↓↓↓
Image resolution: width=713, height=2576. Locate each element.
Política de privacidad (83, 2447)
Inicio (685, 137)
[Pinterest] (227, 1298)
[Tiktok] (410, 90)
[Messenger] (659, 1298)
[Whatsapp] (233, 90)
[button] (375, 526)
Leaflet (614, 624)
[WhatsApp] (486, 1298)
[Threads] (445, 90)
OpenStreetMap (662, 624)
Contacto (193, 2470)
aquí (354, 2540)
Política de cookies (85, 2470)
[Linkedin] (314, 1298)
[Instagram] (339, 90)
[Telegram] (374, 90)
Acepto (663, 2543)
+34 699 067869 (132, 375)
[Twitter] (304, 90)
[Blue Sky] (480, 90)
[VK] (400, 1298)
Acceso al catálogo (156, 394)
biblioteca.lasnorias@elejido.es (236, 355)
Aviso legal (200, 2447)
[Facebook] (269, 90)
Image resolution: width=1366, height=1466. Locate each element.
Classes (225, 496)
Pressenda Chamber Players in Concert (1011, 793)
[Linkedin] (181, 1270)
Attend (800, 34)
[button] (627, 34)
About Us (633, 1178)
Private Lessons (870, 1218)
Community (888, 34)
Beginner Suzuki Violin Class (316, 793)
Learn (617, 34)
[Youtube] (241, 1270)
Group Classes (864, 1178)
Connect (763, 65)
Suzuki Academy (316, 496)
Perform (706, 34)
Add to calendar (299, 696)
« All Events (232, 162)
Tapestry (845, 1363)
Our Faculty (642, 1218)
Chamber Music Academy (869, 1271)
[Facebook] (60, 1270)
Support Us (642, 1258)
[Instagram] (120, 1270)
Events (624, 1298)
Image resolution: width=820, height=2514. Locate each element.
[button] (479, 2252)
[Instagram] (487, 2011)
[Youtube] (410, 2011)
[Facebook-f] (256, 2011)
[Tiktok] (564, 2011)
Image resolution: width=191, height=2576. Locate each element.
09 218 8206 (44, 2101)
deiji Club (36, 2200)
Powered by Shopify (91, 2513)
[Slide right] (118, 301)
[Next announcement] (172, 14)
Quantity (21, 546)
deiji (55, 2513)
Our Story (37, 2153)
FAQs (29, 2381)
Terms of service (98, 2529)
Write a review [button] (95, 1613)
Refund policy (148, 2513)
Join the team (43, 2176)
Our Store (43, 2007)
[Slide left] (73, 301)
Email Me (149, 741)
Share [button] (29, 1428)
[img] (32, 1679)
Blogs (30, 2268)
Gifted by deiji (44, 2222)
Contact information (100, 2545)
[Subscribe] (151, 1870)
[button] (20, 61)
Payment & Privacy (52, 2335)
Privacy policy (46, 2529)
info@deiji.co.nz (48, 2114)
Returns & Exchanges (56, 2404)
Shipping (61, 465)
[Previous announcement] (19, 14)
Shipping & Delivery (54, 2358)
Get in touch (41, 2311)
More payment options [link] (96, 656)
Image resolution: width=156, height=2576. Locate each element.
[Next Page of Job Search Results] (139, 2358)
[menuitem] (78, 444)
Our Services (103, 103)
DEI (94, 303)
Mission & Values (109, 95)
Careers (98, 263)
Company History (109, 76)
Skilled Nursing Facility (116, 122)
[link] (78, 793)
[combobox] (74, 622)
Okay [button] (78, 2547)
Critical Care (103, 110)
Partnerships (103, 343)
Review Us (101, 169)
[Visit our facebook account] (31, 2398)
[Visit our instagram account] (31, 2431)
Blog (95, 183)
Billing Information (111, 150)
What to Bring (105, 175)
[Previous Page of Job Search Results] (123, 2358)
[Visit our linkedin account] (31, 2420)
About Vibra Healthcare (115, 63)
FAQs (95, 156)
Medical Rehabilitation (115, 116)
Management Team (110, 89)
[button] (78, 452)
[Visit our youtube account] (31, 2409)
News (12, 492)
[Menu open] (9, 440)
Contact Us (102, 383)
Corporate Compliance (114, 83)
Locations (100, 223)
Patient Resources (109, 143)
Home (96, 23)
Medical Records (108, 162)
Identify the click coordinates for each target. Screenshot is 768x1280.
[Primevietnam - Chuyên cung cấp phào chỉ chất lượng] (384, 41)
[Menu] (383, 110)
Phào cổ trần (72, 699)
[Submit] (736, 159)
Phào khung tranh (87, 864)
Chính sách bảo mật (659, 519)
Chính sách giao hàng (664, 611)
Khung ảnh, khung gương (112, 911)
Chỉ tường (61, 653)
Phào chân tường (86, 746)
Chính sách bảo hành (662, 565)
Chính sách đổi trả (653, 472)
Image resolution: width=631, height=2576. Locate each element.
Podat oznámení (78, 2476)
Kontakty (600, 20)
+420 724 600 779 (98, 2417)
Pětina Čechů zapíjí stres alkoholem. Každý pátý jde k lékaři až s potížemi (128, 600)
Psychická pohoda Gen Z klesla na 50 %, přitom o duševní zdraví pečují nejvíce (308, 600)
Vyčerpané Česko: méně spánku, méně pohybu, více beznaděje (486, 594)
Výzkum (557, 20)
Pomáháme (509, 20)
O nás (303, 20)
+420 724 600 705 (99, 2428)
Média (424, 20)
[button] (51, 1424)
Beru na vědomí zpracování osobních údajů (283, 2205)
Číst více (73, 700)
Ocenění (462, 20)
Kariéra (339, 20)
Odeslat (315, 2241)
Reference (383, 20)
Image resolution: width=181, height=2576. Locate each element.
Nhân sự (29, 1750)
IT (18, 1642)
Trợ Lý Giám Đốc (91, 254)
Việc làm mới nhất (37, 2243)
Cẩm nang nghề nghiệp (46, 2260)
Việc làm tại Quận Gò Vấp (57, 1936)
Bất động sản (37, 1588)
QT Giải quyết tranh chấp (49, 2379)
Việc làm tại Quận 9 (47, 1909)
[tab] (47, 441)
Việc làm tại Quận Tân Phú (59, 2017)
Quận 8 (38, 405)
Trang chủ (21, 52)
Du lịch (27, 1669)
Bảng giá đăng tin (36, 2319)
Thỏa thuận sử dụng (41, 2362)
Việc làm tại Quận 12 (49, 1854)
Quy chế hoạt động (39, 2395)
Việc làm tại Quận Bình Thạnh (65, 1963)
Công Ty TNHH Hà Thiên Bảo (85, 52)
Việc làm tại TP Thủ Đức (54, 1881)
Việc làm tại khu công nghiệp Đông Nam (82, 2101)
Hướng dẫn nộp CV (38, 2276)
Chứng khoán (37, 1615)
↑↑↑
THE PROBLEM: For the string "sách", go through the entries above and copy each line where it occurs.

RESPONSE TO THIS TASK:
Chính sách bảo mật (659, 519)
Chính sách giao hàng (664, 611)
Chính sách bảo hành (662, 565)
Chính sách đổi trả (653, 472)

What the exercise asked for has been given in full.